Sistema carcerário brasileiro: problemas e soluções
Enviada em 01/11/2017
A lei nº 7210, artigo 40 assegura que todos os presos condenados ou provisórios são dignos de respeito à integridade física e moral. O sistema penitenciário brasileiro passa por uma grande crise e não possui suporte para lidar com o número crescente de criminosos. Sendo assim, brigas entre facções rivais são constantes em presídios que há uma superlotação, deixando as penitenciárias em situações precárias para funcionários e detentos.
Hodiernamente, a superlotação está presente em quase todos os presídios brasileiros, causando um desconforto tanto para os presos quanto para funcionários. Além do mais, cerca de 40% dos presidiários não foram condenados pelos seus crimes e aguardam julgamento dentro de celas sem suporte para tanta gente. Segundo o filósofo Michel Foucault, as prisões não são capazes de diminuir a taxa de criminalidade, em vez disso, pode-se aumentá-las. Ademais, Foucault cita em seu livro “Vigiar e Punir” que a prisão em vez de devolver a população indivíduos corrigidos, espalha ainda mais delinquentes perigosos.
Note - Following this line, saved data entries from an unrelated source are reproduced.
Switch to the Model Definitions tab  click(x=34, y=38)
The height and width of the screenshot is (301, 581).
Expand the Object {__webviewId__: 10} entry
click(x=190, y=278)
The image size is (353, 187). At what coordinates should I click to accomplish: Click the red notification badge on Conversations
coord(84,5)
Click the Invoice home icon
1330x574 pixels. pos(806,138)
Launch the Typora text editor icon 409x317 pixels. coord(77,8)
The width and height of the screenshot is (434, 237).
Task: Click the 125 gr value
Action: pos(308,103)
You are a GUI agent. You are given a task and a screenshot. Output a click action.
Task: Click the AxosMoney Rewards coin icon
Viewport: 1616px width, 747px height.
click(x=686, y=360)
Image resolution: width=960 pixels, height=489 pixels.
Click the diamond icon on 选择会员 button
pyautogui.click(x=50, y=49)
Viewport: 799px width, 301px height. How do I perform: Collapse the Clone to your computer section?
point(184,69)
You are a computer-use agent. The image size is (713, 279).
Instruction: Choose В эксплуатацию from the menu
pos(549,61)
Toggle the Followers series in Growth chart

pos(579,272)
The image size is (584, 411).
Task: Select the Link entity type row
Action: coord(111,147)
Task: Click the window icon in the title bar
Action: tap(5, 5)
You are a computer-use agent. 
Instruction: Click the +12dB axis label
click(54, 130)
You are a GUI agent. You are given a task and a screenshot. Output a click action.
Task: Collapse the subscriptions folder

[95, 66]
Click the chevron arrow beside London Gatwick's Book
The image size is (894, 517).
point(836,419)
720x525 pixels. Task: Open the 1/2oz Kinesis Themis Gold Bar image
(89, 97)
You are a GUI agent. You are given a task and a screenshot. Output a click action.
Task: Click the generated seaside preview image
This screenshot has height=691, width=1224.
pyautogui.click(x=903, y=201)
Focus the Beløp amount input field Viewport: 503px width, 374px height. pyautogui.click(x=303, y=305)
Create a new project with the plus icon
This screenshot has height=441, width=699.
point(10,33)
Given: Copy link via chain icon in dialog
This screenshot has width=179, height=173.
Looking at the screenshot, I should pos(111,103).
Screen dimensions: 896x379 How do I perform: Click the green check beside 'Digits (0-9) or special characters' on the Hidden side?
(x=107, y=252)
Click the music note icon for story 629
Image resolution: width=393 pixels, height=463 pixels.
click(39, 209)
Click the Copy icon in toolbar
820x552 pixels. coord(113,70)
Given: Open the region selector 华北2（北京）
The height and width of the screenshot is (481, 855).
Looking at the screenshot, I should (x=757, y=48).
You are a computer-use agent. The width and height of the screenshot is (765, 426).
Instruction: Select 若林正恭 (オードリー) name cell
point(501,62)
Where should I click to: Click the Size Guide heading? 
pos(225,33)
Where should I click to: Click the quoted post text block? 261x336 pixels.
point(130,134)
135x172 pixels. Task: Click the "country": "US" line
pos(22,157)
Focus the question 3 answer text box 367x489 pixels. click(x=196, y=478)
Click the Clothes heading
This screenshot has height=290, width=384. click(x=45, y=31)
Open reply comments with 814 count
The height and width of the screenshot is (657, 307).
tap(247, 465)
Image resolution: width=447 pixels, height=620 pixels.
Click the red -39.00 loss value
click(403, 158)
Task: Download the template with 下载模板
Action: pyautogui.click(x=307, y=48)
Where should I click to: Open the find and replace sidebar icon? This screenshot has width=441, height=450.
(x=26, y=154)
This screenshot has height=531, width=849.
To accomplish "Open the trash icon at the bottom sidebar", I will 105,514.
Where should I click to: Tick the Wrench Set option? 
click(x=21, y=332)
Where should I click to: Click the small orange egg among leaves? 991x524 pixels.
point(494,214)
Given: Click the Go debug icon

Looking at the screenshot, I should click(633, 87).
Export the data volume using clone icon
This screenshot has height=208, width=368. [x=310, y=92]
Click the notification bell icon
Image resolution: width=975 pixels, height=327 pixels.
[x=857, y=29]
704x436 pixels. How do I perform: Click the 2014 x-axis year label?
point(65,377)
Outro problema dentro das penitenciárias é a falta de funcionários com capacidade técnicas e morais para exercer esse trabalho e lidar com a superlotação. Além disso, brigas entre facções rivais são constantes nesse meio e nem sempre os funcionários conseguem detê-los, causando um enorme conflito. O massacre do Carandiru é um exemplo disso, em outrubro de 1992 a polícia interviu violentamente em uma rebelião entre presos, causando 111 mortes e também mais de 100 policiais indiciados pela forma como reprimiram a rebelião.
Dessa forma, fica evidente que o sistema carcerário brasileiro está falindo e precisa de mudanças. Portanto, o governo deve realizar uma reestruturação dos presídios no Brasil, sendo assim, deve-se capacitar tecnicamente os funcionários o oferecer ajuda com médicos especializados. Outrossim, o Ministério da Justiça deve aumentar o número de juízes, a fim de acelerar os processos de condenação e diminuir a superlotação nas penitenciárias.